Reconnaître facilement le poinçon d’une plaque en or

Un bracelet à 30 euros prétendument en or, une vendeuse déboussolée par la mention « 3 microns » : la scène s’est déjà jouée plus d’une fois, et elle dit tout de la confusion qui entoure le plaqué or. Si même les professionnels s’y perdent, imaginez ce qu’il en est pour l’acheteur.

Le terme « plaqué or » n’est pas qu’une simple étiquette. Il désigne une technique précise, à ne pas confondre avec une simple dorure. Impossible de s’y tromper : pour avoir droit à cette appellation, le bijou doit présenter une couche d’or d’au moins 3 microns d’épaisseur. Pour visualiser, un micron, c’est mille fois plus fin qu’un millimètre. Rien à voir avec un simple dépôt symbolique.

Avant même de songer à vendre du plaqué or, il faut remplir des formalités strictes. La première étape : déclarer son activité auprès d’un bureau de garantie. Oubliez la fabrique artisanale dans un coin de salon : il faut une adresse commerciale bien réelle, accessible aux contrôles inopinés des douanes. Les ateliers improvisés, c’est non.

Une fois la déclaration acceptée, les obligations continuent. On doit tenir un « carnet de police » : chaque achat, chaque vente, chaque mouvement de matière y est consigné. Ce registre officiel coûte cher, mais c’est le prix à payer pour rester dans les clous.

Les bijoux vendus comme « dorés » n’échappent pas à la règle : ils doivent impérativement porter une marque de fabricant, appelée poinçon de maître. Pas question d’improviser. Ce poinçon garantit la traçabilité du bijou. Pour l’obtenir, il faut soumettre un projet auprès du bureau de garantie, qui vérifie que chaque dessin est unique à l’échelle nationale. Après validation, c’est un graveur spécialisé qui réalise le poinçon. Ce passage en caisse n’est pas anodin : il faut compter près de 300 euros pour obtenir le droit de marquer ses créations.

Pour donner un exemple concret, j’ai fait graver mon propre poinçon : une pointe entourée de mes initiales ABA, inspirée du logo du blog DameDePic. Le carré signale un bijou plaqué or, alors que la forme losange est réservée à l’argent massif (argent 925). Un système clair, mais qui exige d’être attentif aux détails.

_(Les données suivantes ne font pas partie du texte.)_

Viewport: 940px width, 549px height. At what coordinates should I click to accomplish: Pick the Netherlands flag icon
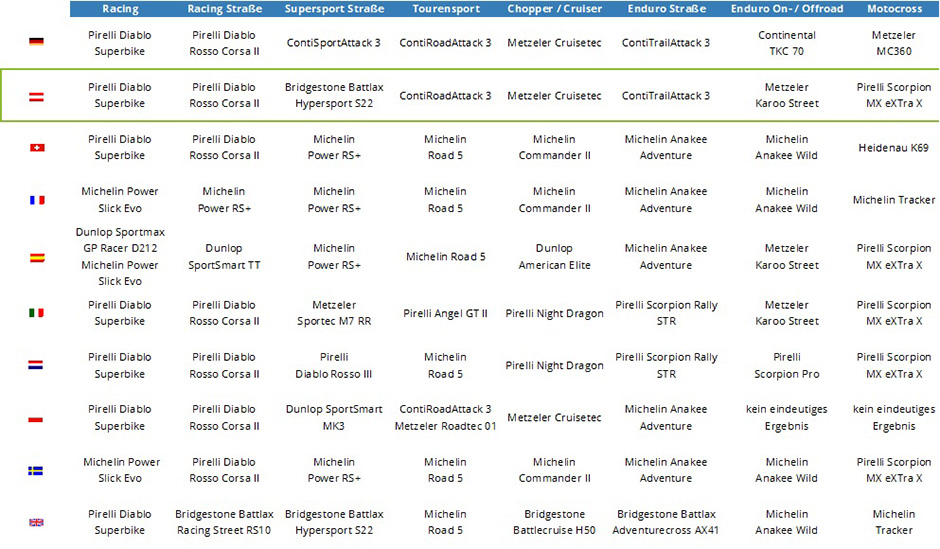(x=36, y=365)
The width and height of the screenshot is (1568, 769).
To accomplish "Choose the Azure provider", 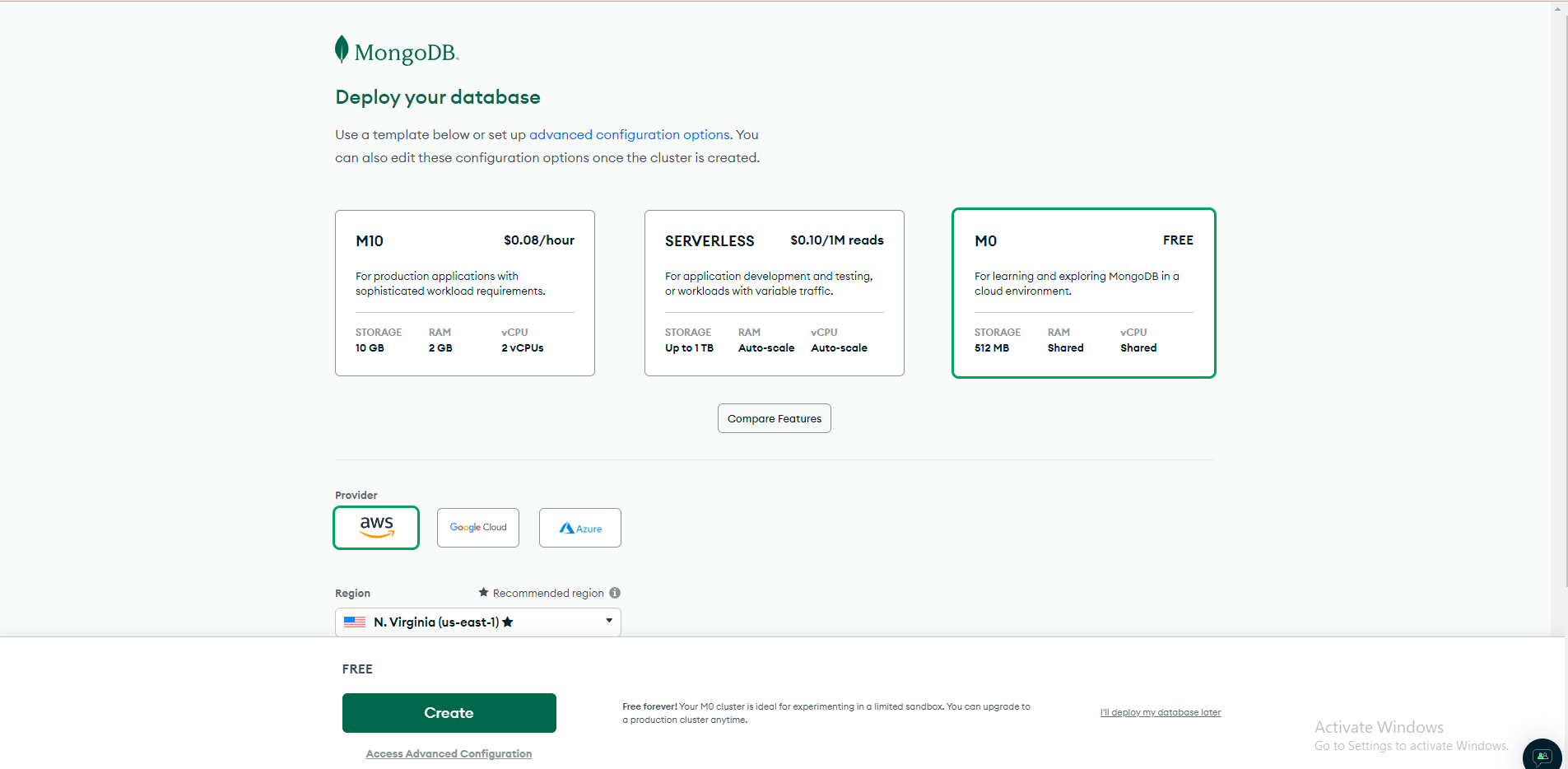I will coord(579,527).
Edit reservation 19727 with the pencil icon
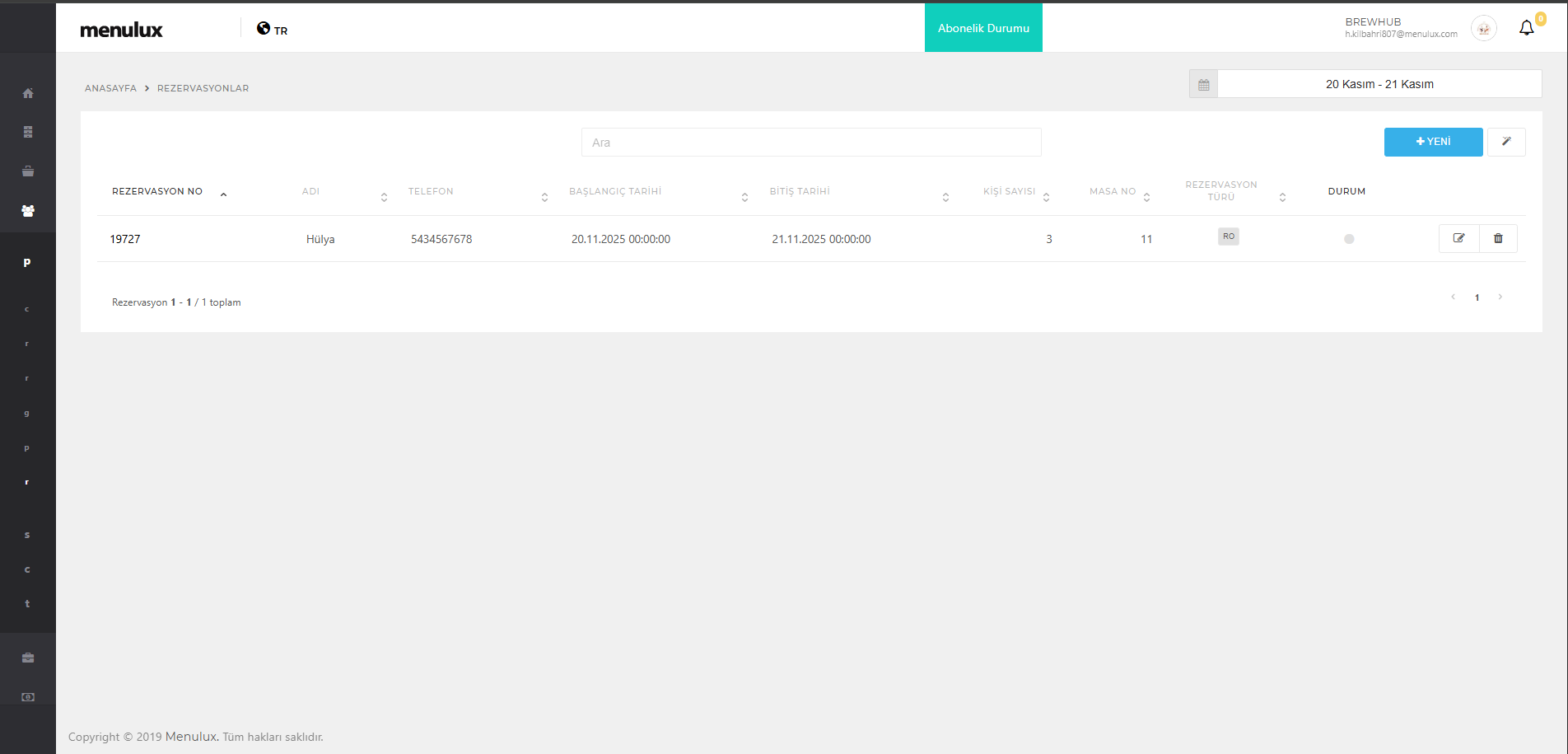The width and height of the screenshot is (1568, 754). (1458, 238)
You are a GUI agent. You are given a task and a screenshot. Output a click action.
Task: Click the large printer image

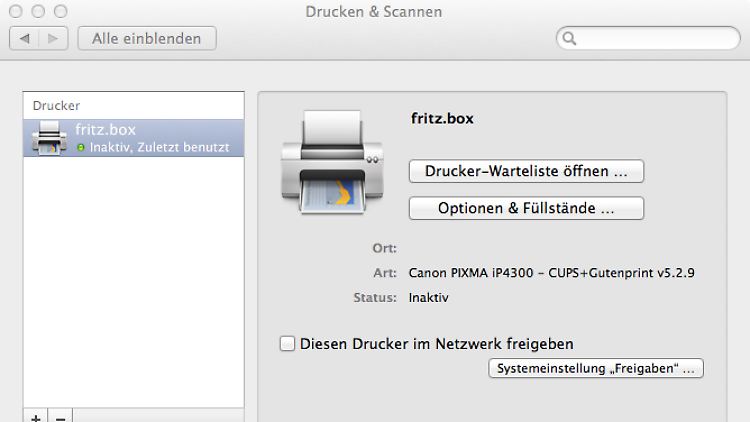point(330,160)
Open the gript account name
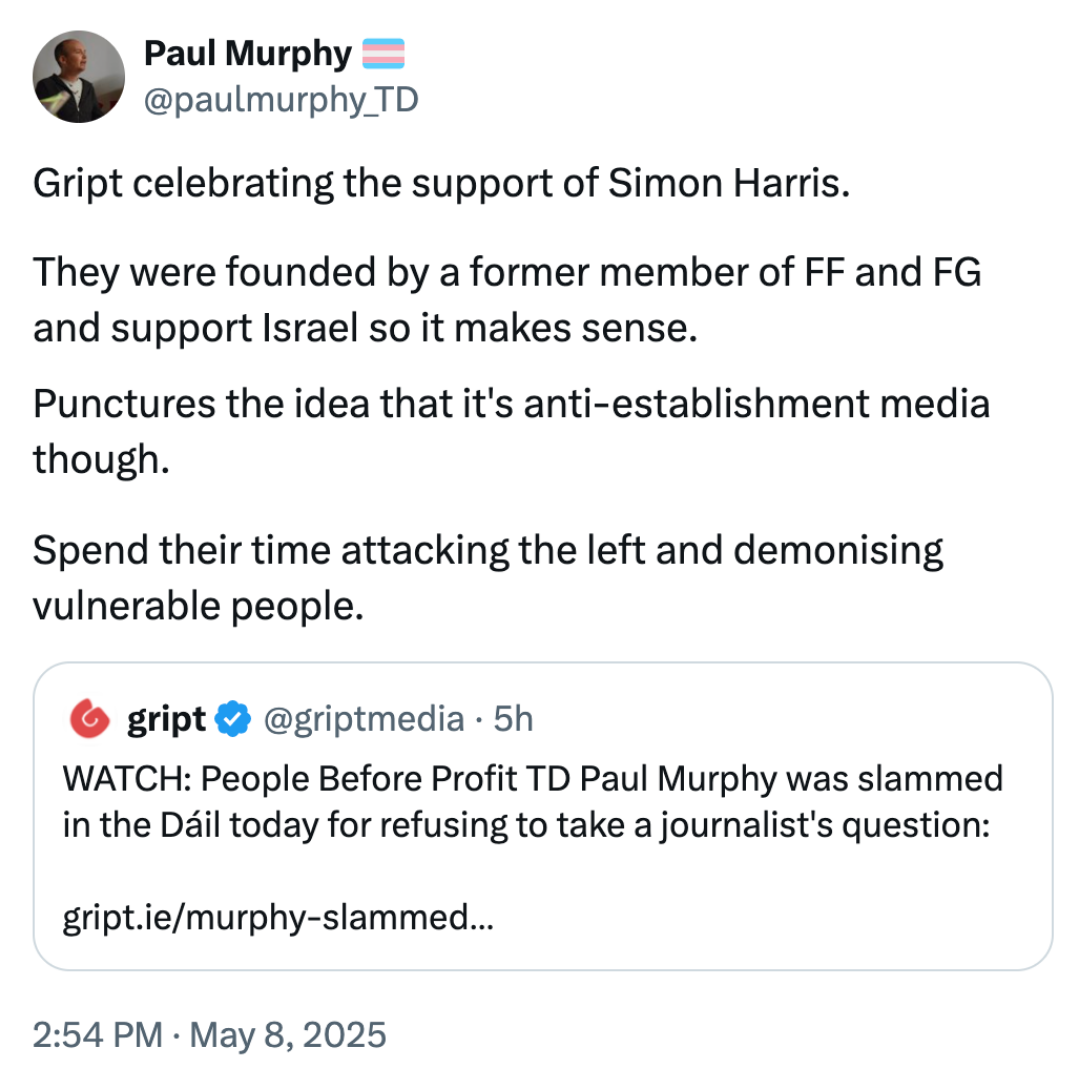 click(166, 719)
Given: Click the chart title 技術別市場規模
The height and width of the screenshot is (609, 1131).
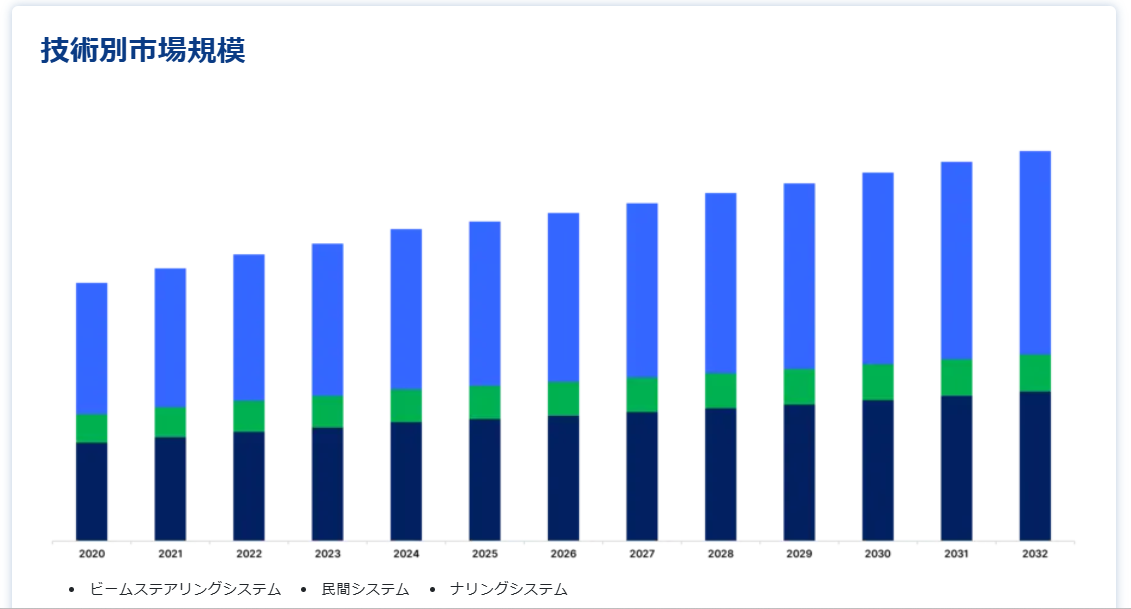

Lorsque vous tombez sur des bijoux vendus comme « or » sans mention de l’épaisseur de la couche d’or, il y a de fortes chances qu’ils n’aient reçu qu’un simple « flash » : à peine 0,2 à 0,4 micron, parfois même seulement 0,01 micron pour les pièces ultra-bon marché. Autant dire qu’il n’en reste rien après quelques passages au poignet. Le fameux flash, si courant chez les bijoux à bas coût, n’a d’or que le nom. Résultat : la couche disparaît, laissant le laiton apparaître, et la peau vire au vert. C’est le laiton, et non l’or, qui colore la peau de cette façon.

Le prix de la dorure n’est pas un détail. Entre un bijou recouvert de 0,2 micron et un autre de 3 microns, l’écart de coût explose, de un à quinze, rien que ça. Ce n’est pas pour rien que certains bracelets affichés comme « or » à petit prix relèvent du tour de passe-passe. Sans même évoquer les démarches administratives et les contrôles, souvent écartés par ceux qui vendent à la va-vite.

Pour éviter les déconvenues, un seul réflexe à adopter : observez le poinçon, vérifiez la présence d’une marque. Si rien n’apparaît, posez la question sans détour. La réaction du vendeur en dira long sur ce que vous avez vraiment entre les mains.

Dernier point, et non des moindres : quand je propose des bijoux dorés, la couche d’or dépasse largement la norme, et s’il ne s’agit pas de plaqué, c’est au minimum un micron d’or 24 carats. Mieux vaut peu, mais bien, que beaucoup de promesses pour rien.

Devant une vitrine ou sur une boutique en ligne, le vrai or ne se contente jamais d’un coup d’œil. Celui qui sait lire les poinçons, lui, ne repart pas avec un bijou éphémère.